# [ABOUT THIS EXERCISE]
Records follow. Print exactly the lines from the one that has "You are a computer-use" through the one that has "Image resolution: width=1500", inclusive, and omit the pictures.

# [RECORD EXCERPTS]
=-=-=

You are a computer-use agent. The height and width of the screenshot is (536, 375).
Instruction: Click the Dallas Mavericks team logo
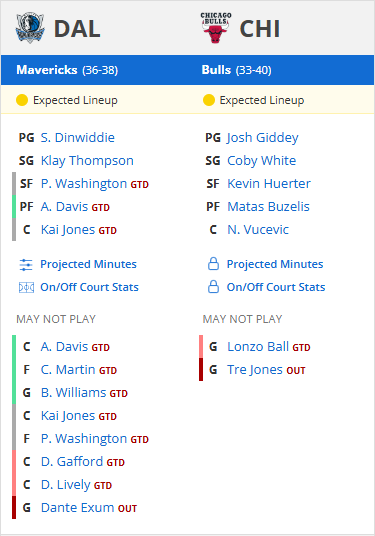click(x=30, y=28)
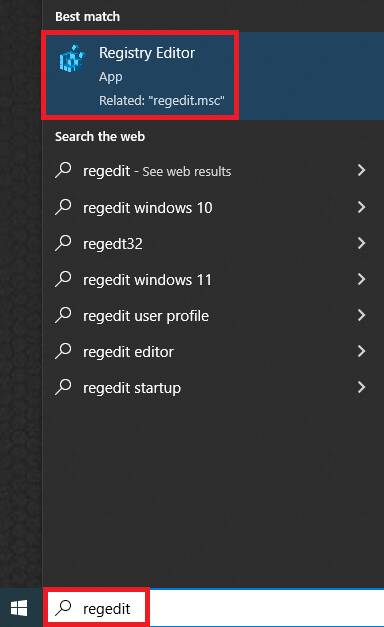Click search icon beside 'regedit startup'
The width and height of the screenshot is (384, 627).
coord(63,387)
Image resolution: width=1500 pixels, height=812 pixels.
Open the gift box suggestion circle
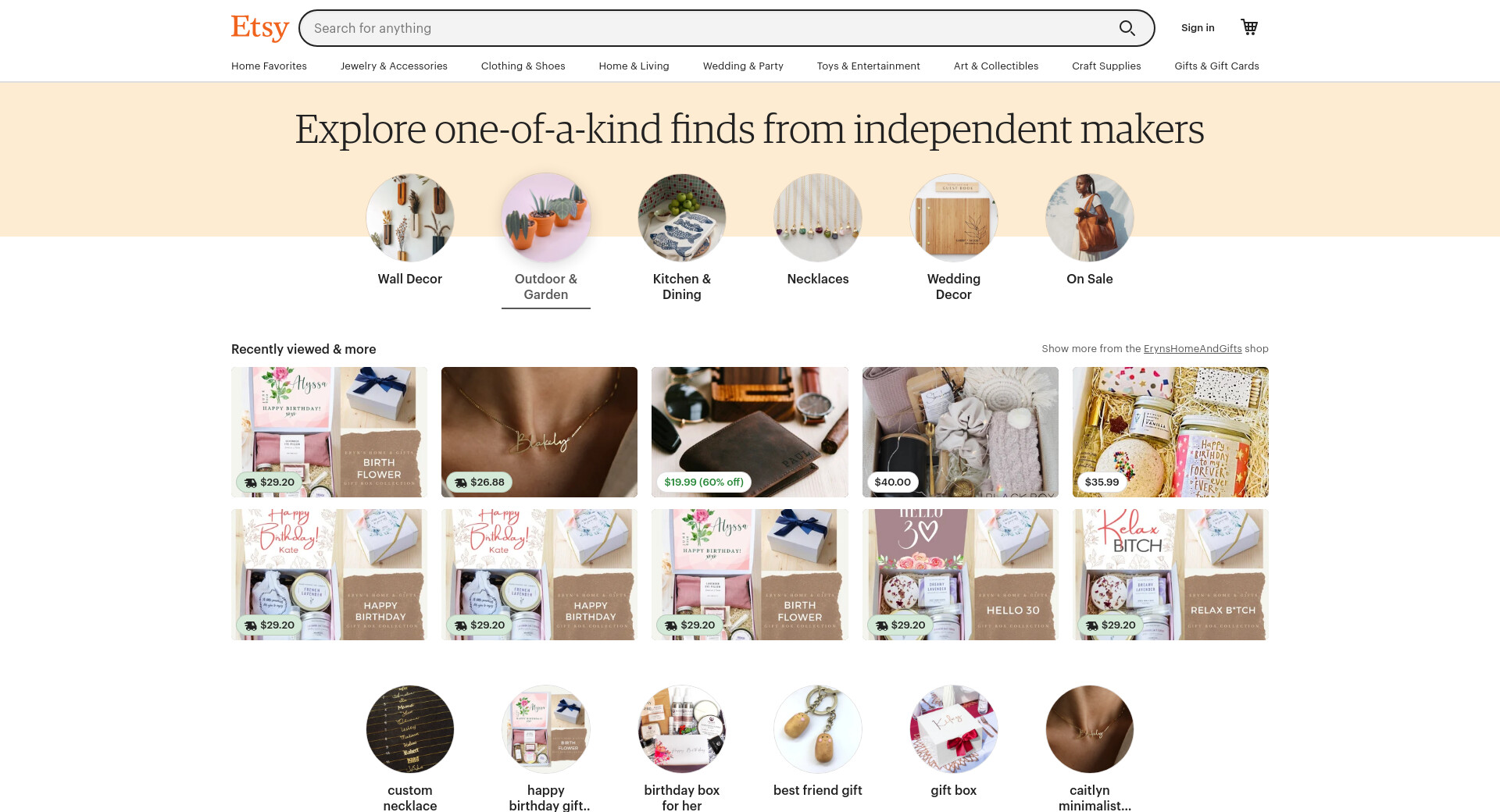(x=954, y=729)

=-=-=

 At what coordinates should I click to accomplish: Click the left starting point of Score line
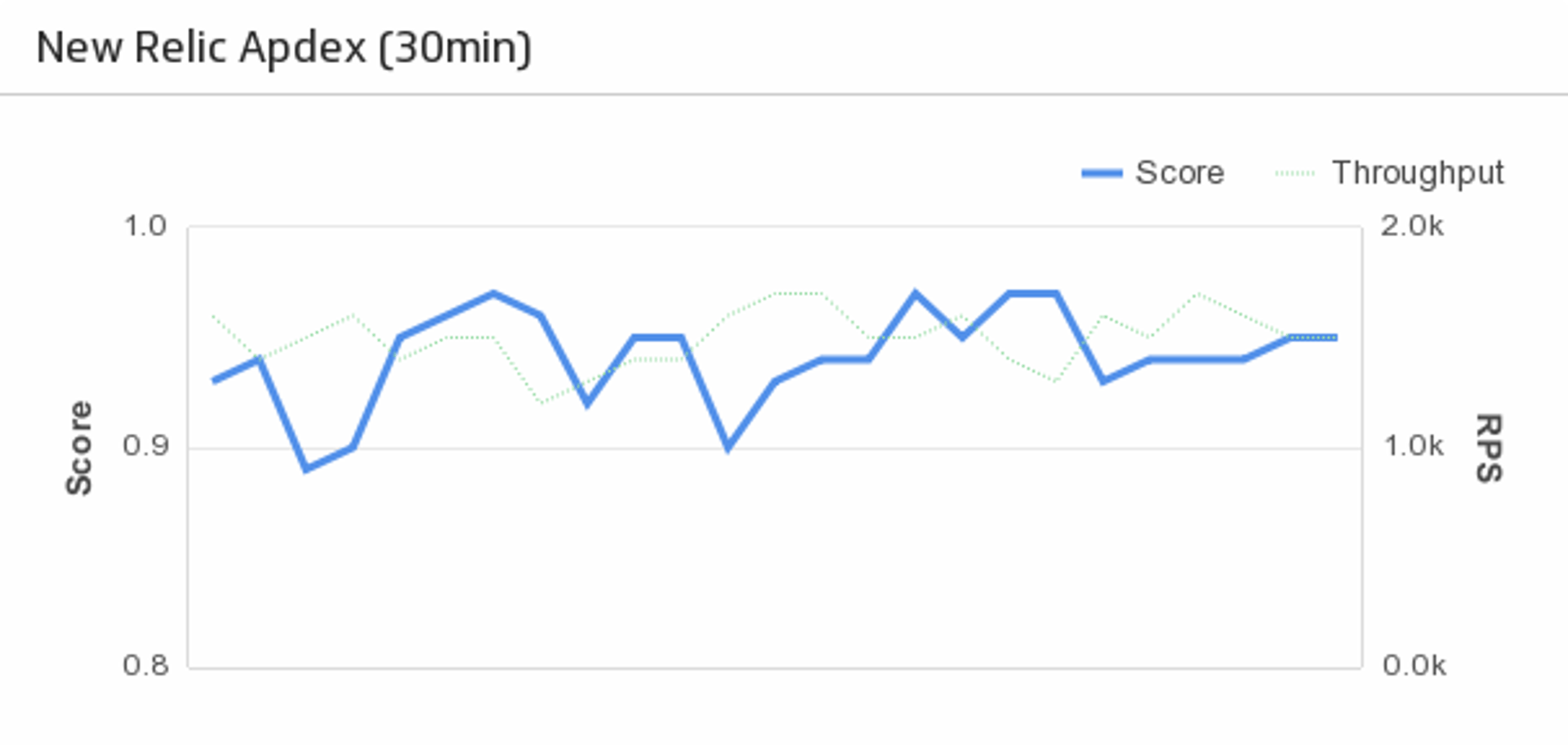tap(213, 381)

=-=-=

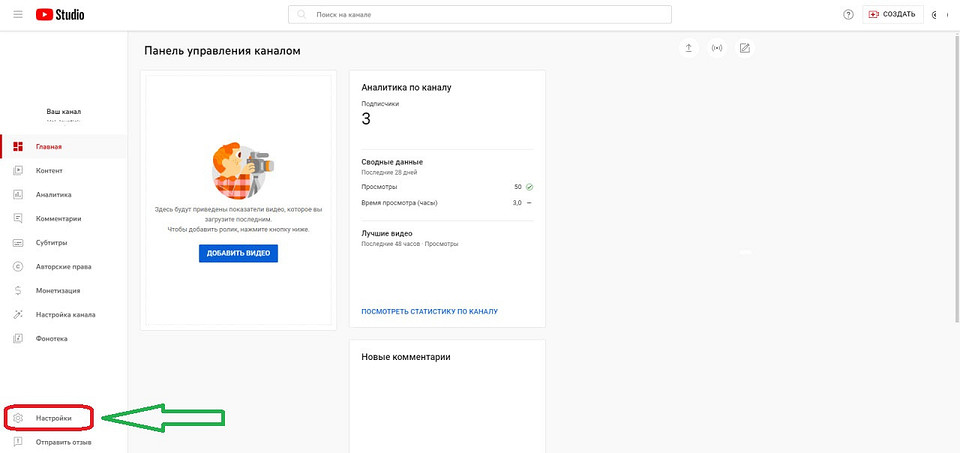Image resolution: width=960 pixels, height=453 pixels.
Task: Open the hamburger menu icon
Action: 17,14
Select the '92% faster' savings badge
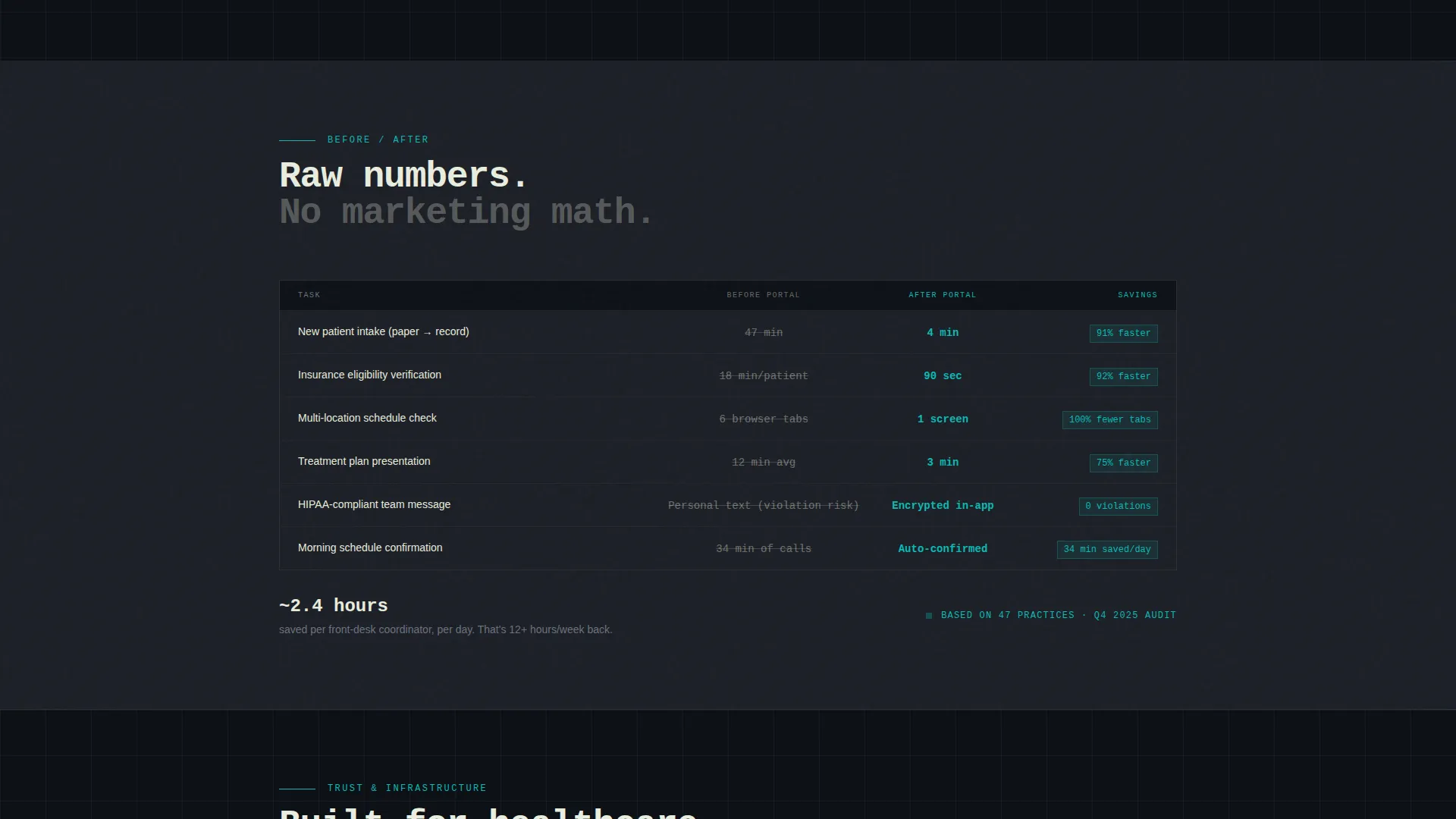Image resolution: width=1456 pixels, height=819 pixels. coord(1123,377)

=-=-=

# [SOLVED EXERCISE]
You are a computer-use agent. The height and width of the screenshot is (536, 375).
Instruction: Click the Dallas Mavericks team logo
click(x=30, y=28)
Click search icon beside 'regedit startup'
The width and height of the screenshot is (384, 627).
coord(63,387)
Image resolution: width=1500 pixels, height=812 pixels.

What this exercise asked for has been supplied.